Vorgegebener Text:
+++++

Die Strategie ist unsozial und ungerecht

Bundestag, 1. Juli 2004, „Post-Bezüge“
Rede von Petra Pau

Dies ist ein Manuskript. Die Rede konnte nicht gehalten werden, weil CDU/CSU, SPD, FDP und Bündnis 90/Die Grünen eine Aussprache im Plenum über das Postpersonalrechtsgesetz verweigerten.

1. 

Im vorliegenden Gesetz geht es um die Unternehmen der Post und gegen ihre Beschäftigten - konkret um jene, die beamtet sind. Und das sind - Deutsche Post, Deutsche Telekom und Deutsche Postbank addiert - rund 143.000 Beamtinnen und Beamte.
Sie sollen mehr arbeiten, sie sollen weniger verdienen und sie sollen - wie es neudeutsch heißt - flexibler eingesetzt werden können. Da es sich um ehemalige Staatsdiener handelt, ist der Bundestag zuständig. Die PDS wird dem Gesetz nicht zustimmen. Wir lehnen es im Detail, aber auch grundsätzlich ab.

2. 

Grundsätzlich, denn es geht nur scheinbar um die Post und um Beamte. Insbesondere die CDU und CSU lässt bekanntlich kein Wochenende aus, um prinzipiell längere Arbeitszeiten und weniger Lohn zu fordern.
Die einen umschreiben das als Reform. Ich sage, es geht um Nötigung und Ausbeutung. Dafür sind die Stimmen der PDS nicht zu haben.

3. 

Konkret soll das Postpersonalrechtsgesetz geändert werden, mit drei gravierenden Folgen. Erstens sollen Beamtinnen und Beamte künftig innerhalb und außerhalb der Konzerne eingesetzt werden, je nach Bedarf. Wer weiß, dass die Deutsche Post im Irak amerikanische Feldpost verteilt, kann sich ausmalen, wie weit reichend das sein kann. Zweitens sollen Zuwendungen, wie Weihnachts- und Urlaubsgeld, gestrichen werden. Das trifft die unteren und mittleren Einkommensgruppen bekanntlich besonders hart. Drittens soll Mehrarbeit nicht mehr durch Freizeit, sondern mit Geld abgegolten werden. Das vernichtet Arbeitsplätze, anstatt neue zu schaffen.

+++++

Aufgaben:
#1 Nenne alle Parteien, die laut der Rede zum Postpersonalrechtsgesetz eine Aussprache im Plenum verweigerten.
#2 Prüfe, ob die folgenden Aussagen mit der Rede zum Postpersonalrechtsgesetz übereinstimmen, und belege jedes Urteil mit dem entscheidenden Wortlaut: (a) Die Rede wurde im Bundestag gehalten. (b) Deutsche Post, Deutsche Telekom und Deutsche Postbank haben zusammen rund 143.000 Beamtinnen und Beamte. (c) Mehrarbeit soll künftig durch Freizeit ausgeglichen werden.
#3 Setze die Rede zum Postpersonalrechtsgesetz nach ihrem letzten Satz fort.
Für die Bearbeitung werden die Datensätze nicht benötigt.

Erfasste Daten:
+++++

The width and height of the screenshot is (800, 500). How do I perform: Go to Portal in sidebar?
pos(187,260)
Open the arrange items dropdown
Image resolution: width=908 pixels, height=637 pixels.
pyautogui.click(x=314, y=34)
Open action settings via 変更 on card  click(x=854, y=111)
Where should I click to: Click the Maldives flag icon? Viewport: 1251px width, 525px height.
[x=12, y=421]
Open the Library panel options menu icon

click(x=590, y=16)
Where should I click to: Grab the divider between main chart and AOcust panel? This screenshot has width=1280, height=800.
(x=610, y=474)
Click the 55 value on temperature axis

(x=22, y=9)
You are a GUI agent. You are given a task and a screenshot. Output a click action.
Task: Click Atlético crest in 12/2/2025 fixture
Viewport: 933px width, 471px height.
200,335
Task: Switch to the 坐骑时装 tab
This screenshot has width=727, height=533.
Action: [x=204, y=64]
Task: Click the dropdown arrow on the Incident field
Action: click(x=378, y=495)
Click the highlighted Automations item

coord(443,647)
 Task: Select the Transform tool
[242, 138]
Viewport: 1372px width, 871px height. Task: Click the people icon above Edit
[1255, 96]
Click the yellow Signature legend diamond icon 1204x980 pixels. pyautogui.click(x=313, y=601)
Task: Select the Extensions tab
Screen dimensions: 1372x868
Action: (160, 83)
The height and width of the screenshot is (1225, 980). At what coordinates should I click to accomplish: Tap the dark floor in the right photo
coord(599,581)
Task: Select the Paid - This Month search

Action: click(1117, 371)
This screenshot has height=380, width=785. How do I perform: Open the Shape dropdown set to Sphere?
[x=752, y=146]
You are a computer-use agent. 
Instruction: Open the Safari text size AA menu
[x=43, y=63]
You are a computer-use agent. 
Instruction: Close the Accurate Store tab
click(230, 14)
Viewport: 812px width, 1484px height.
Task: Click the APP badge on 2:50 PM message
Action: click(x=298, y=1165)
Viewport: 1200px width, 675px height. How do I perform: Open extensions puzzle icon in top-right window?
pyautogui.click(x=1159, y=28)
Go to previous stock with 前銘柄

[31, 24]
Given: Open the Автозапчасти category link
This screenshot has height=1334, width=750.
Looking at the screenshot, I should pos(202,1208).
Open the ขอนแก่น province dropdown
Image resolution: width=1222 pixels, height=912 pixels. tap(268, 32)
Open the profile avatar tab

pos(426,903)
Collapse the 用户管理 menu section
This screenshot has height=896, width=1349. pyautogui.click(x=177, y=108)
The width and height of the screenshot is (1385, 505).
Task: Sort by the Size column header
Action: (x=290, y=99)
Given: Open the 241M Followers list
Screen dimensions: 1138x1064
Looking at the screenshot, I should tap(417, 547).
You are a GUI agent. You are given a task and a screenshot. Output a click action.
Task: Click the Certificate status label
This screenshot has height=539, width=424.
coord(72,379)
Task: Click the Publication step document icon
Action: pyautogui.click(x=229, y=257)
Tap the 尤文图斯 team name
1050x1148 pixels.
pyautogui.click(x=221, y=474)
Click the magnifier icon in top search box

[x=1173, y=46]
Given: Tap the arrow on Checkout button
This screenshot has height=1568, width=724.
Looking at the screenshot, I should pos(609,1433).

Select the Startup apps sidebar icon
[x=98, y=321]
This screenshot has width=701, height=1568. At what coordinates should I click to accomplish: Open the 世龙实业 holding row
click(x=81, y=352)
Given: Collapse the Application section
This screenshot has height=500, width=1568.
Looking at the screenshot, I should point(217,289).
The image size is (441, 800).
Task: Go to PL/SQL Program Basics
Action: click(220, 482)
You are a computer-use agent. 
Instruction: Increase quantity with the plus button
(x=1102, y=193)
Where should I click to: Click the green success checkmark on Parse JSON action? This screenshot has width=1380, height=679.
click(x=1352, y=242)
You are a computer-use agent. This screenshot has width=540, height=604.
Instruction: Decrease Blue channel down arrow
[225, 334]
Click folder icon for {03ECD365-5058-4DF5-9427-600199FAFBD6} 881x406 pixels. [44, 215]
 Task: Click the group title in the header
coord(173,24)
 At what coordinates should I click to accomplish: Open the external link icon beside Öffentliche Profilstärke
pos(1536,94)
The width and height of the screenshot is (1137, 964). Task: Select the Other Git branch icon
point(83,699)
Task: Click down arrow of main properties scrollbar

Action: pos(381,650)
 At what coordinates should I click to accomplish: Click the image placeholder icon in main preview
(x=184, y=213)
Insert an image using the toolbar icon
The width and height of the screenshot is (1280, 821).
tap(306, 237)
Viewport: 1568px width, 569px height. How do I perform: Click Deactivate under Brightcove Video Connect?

+++++

Antworten je Aufgabe:
#1 CDU/CSU, SPD, FDP, Bündnis 90/Die Grünen

#2
(a) Nein: „Die Rede konnte nicht gehalten werden“
(b) Ja: „Deutsche Post, Deutsche Telekom und Deutsche Postbank addiert - rund 143.000 Beamtinnen und Beamte“
(c) Nein: „Drittens soll Mehrarbeit nicht mehr durch Freizeit, sondern mit Geld abgegolten werden.“

#3
Alle drei Vorstöße folgen einer Strategie, die wir ablehnen. Sie sind unsozial und ungerecht.

4. 

Hinzu kommt: Wir entscheiden heute über Arbeitnehmerrechte in Unternehmen, die an der Börse gehandelt werden. Wir versuchen die Kurse zu steigern, indem wir die Beschäftigten schröpfen. Das mag der Logik des Marktes folgen. Das liegt aber nicht in der Logik der PDS.
Es stellt zudem eine indirekte Subventionierung der Post-Unternehmen von Staats wegen dar. Denn das vermeintliche Plus wird den Beschäftigten genommen und Aktionären gegeben. Dazu sagen wir Nein.

5. 

Schließlich verweisen die Gewerkschaften auf einen weiteren Widerhaken. Gerade in den ehemals staatlichen und nunmehr privatisierten Unternehmen werden Angestellte und Beamte gern gegeneinander in Stellung gebracht. Der einen Beschäftigten-Gruppe wird in die Tasche gegriffen und hernach begründet, dass auch die andere nachziehen müsse. Das Ganze wird als Gleichberechtigung verkauft, sehr frei nach dem Motto: „Einer trage des anderen Last.“
Reden Sie mit der Postfrau, die Ihnen täglich bei Wind und Wetter für einen Mini-Lohn die Briefe ins Haus bringt und Sie werden hören, was Sie anrichten. Wir wissen es und deshalb lehnt die PDS das vorliegende Gesetz ab.